DATA SUPPLIED:
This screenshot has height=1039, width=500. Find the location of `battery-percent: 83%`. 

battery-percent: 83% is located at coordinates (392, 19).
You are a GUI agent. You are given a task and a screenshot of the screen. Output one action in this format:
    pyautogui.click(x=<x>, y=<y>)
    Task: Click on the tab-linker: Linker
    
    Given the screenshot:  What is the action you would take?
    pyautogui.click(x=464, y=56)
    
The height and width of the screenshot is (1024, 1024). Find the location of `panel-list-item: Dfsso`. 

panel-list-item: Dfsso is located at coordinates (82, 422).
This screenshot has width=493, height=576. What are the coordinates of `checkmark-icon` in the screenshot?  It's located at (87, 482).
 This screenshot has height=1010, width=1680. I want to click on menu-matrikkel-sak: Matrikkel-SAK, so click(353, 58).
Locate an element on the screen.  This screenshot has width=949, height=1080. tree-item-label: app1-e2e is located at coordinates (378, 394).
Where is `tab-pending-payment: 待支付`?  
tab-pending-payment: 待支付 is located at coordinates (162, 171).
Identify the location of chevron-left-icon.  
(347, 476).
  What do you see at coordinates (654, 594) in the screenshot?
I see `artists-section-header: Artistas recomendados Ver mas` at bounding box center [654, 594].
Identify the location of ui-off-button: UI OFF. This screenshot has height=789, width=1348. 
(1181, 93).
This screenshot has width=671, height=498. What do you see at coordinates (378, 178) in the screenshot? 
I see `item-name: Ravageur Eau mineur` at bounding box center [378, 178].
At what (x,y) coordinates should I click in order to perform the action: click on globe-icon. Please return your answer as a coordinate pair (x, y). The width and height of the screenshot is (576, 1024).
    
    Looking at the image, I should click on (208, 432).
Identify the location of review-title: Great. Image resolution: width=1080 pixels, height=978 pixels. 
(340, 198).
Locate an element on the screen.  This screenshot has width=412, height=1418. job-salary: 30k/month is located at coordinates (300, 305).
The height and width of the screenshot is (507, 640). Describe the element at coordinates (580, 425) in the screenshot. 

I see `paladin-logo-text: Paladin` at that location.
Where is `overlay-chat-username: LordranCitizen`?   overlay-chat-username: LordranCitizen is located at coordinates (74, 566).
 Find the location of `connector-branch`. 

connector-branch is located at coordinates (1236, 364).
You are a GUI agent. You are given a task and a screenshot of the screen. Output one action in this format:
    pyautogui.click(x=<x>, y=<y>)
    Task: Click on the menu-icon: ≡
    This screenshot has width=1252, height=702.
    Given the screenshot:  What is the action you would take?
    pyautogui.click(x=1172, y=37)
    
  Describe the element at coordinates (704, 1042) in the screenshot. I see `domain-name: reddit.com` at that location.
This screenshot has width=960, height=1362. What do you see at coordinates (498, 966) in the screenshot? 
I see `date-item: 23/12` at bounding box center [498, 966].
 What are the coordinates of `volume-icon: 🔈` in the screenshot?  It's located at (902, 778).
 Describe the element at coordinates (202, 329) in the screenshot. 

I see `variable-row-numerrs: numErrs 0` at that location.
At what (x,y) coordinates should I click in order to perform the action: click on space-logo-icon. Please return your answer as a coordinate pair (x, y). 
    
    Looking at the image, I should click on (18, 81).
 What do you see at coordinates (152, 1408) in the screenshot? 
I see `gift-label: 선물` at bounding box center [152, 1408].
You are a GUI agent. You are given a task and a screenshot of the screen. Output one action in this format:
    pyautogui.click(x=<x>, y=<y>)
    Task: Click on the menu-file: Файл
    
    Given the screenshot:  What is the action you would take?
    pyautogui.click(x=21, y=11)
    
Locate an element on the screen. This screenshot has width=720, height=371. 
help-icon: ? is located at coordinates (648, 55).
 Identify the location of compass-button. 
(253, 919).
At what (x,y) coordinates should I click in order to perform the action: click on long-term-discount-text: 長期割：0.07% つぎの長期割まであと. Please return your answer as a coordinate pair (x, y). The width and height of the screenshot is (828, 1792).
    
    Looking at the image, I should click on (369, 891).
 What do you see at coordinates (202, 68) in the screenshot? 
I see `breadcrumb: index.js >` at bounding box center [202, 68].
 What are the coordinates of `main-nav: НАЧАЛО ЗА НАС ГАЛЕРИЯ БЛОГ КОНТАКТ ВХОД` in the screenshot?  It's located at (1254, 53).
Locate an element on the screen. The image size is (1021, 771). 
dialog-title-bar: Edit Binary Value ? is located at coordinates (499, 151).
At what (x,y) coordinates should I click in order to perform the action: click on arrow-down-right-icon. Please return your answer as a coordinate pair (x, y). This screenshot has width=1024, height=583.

ASSIGNED TASK: Copy everything from the line containing "Identify the location of ui-off-button: UI" down to the line containing "center [378, 178].", substituting "capture" for "screenshot" and leaving everything else unchanged.

YOUR RESPONSE:
Identify the location of ui-off-button: UI OFF. This capture has height=789, width=1348. 
(1181, 93).
This capture has width=671, height=498. What do you see at coordinates (378, 178) in the capture? 
I see `item-name: Ravageur Eau mineur` at bounding box center [378, 178].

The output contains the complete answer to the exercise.